The Alternate Take: For another thought-provoking dystopian story with bold cinematography, look no further than Terry Gilliam's 1996 film "12 Monkeys," starring Bruce Willis as a prisoner tasked with time-traveling to prevent an apocalyptic plague unleashed by terrorists. (Danielle Ryan)
Citizen Kane (1941)
The greatest of Orson Welles's directorial debut has been so widely accepted, and for so long, that putting it on a list of the greatest movies ever made might seem like a cliché. But "Citizen Kane" is no stuffy art house venture. Indeed, Welles's youthful enthusiasm, his eagerness to push boundaries, and his desperate desire to entertain keeps this classic timeless. The 25-year-old wunderkind throws everything at his audience to keep our attention rapt, injecting a serious indictment of American capitalism — in which a young impoverished boy gets raised by a corporate tycoon, and tries to fill the void in his soul with a lifetime of empty acquisitions and superficial victories — with humor, music and Shakespearean melodrama.

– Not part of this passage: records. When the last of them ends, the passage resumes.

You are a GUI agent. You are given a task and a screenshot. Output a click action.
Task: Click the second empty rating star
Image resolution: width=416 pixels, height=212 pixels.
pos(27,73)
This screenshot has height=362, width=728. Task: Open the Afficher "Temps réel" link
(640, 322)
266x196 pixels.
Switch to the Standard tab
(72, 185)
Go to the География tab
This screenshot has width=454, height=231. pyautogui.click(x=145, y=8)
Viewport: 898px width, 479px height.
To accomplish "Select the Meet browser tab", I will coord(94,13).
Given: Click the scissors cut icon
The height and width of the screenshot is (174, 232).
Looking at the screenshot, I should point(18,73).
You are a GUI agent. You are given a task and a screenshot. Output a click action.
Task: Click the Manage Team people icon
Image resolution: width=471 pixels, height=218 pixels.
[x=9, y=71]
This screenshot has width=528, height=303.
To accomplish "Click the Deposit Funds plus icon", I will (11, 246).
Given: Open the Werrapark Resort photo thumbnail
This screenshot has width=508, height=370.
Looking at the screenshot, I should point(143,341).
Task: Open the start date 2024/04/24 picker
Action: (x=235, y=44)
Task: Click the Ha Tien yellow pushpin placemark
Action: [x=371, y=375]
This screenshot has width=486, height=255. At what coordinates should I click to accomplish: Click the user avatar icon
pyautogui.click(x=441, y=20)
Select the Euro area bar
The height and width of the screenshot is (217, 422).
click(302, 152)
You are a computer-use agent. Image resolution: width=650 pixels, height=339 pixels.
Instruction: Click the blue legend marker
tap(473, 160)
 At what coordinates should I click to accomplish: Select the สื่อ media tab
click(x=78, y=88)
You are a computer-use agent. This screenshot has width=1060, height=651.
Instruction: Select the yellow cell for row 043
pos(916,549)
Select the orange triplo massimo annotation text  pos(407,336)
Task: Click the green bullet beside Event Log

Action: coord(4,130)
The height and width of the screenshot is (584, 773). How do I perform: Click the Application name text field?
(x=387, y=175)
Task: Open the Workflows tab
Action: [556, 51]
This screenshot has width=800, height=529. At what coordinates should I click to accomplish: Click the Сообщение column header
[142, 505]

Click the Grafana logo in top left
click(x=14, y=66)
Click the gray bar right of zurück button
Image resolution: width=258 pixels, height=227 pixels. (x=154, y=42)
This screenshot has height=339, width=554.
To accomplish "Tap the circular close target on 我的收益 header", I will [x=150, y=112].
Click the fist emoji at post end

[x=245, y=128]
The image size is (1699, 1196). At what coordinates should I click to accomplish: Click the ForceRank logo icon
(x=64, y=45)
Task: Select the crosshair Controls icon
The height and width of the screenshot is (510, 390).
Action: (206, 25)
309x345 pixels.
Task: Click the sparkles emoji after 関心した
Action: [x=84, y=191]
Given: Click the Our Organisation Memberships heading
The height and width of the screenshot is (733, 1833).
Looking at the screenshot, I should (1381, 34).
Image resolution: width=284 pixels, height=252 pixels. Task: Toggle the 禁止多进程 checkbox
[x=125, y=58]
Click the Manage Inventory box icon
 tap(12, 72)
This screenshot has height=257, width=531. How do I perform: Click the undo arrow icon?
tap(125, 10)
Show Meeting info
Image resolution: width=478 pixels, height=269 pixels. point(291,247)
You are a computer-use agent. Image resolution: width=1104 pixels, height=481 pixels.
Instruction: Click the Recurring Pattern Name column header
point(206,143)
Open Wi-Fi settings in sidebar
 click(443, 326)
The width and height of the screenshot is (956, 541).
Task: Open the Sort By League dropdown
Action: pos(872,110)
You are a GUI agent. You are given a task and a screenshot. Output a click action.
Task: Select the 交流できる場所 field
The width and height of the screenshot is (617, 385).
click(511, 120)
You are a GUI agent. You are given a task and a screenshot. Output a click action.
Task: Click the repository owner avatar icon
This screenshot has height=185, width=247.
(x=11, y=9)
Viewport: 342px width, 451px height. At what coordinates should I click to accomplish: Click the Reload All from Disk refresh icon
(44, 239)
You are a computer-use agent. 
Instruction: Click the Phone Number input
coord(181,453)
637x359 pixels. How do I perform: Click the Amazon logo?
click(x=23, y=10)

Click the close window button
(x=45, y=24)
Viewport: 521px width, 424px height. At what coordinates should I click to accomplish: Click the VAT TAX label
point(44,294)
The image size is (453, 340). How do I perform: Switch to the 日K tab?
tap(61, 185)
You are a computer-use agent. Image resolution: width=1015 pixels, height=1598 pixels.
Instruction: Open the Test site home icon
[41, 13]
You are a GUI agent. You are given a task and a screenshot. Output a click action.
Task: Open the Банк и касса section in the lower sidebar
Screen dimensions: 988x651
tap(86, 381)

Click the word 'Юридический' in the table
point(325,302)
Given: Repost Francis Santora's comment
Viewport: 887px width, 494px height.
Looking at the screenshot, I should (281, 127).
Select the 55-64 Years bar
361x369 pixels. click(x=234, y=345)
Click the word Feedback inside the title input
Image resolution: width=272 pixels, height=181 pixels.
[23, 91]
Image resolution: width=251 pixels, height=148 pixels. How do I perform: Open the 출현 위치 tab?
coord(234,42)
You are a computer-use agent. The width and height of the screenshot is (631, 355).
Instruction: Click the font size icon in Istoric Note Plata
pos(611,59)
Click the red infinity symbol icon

"Citizen Kane" is such a lively and impassioned affair that its many subtleties aren't visible without multiple viewings, they're too buried under exciting camerawork and crackling dialogue. Even the film's famous ending — there's no sense in spoiling it here — takes on new dimensions, when you realize only in retrospect how close "Rosebud" was to Charles Foster Kane all along, what distracted him from his pursuit of it, and what it ultimately meant to him beyond the obvious, yet no less tragic interpretation offered by the film's stunning final moments.
The Alternate Take: Orson Welles rewrote the cinematic language when he was 25, with a film that's been called the best ever made. How fitting, then, that the most recent film to grab that title — Chantal Akerman's "Jeanne Dielman, 23 quai du Commerce, 1080 Bruxelles" (1975) — was also the work of a 25-year-old genius, challenging cinematic norms as she took the seemingly mundane life of a stay-at-home mom and sex worker and transformed it into the audience's whole universe, to the extent that even subtlest changes in routine become gigantic and powerful. (William Bibbiani)
Clueless (1995)
The pantheon of teen cinema exists in two timelines: Before "Clueless," and after. Amy Heckerling's updated adaptation of Jane Austen's "Emma" impacted fashion, language, pop culture, and cinema forever. This "way existential" piece is a slice-of-life comedy centered on ultra-rich Beverly Hills teenagers, but beneath the seemingly vapid and shallow exterior is a deeply layered story not just about growing up, but embracing a life of self-aware maturity. Alicia Silverstone's Cher Horowitz is an all-time feminist protagonist, banishing the misogynistic idea that being a smart and respectable woman requires disavowing stereotypical feminine behaviors or expressions.
At the same time, "Clueless" is a brilliant satire on white, wealthy elites. Heckerling embraces the smart rom-com beats of Austen's literary work, and uses Cher and her friends as a vehicle to point out the ways folks who already "have it made" still have a lot of growing up to do.
Cher may be the central focus, but "Clueless" is ultimately a story about the power and necessity of female friendships, and how women are at their best and brightest when working together and learning from one another, rather than trying to teach each other down the way society wishes we would. It's only when Cher, Dionne (Stacey Dash), and Tai (Brittany Murphy) stop trying to fall in line with the arbitrary societal requirements of high school and instead do what truly makes them happy that they're able to feel less clueless about what comes next.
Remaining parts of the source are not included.